Davis, one of the best damn artists MAD Magazine ever had (often partnering with writer Dick DeBartolo to create the best damn film & television parodies MAD Magazine ever ran) did a lot of advertising work. He created the cockroaches that screamed "RAID?!?!?!" before being obliterated, for example. And he also turned out movie posters galore, seeing as how he was a damn fine caricaturist and all.
A typical madcap movie poster would feature the stars prominently in the center while hordes of crazies ran about behind them, often doing stuff you'd get to see in the film if only you weren't a cheap schmuck who won't cough up enough for a ticket! (Hmm. Seem to have channelled certain MAD editors for a moment. So there! Fa!) And boy, were there a lot of crazies involved. So many crazies! Often the crazies got to hold signs, though I'm not sure if that was more of a sign of the late 60s protest culture as it was an overall stylistic decision. (It does help when you don't have word balloons to work with, I guess.)
Other MAD artists got in on this craze, too, such as Jack Rickard. Rickard holds the dubious honor of doing the poster for Up The Academy. I'd say this was MAD Magazine's first and only foray into feature filmmaking, only it was so bad they disowned it and paid Warner Bros. to take their name off the damn thing. Just as it is with the non-film Highlander 2, "Mad Magazine Presents Up The Academy" doesn't exist.
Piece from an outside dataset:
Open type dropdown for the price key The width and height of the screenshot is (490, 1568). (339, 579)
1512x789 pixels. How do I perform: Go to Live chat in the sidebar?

Bad films were par for the course, unfortunately. With a few rare exceptions (such as It's A Mad, Mad, Mad, Mad World, The Bad News Bears and Woody Allen's Bananas) the films that chose to use these kinds of posters in their promotional campaigns weren't very good. We're talking stuff like Peter Lawford and Sammy Davis Jr's flops Salt & Pepper and One More Time. If you saw a poster like that out, you may have a stinkburger on your hands -- or at least one that just never stood the test of time. (Your decision to be a cheap schmuck then wasn't all that bad. But don't let it get to your head!) I love the poster art, but most of the films I could live without.
The most famous of these madcap posters, the one for Animal House, was not drawn by Jack Davis or any of the Usual Gang of Idiots. It was done by artist and frequent National Lampoon contributor Rick Meyerowitz. Now you know. I hope you can win a bar bet with that knowledge someday.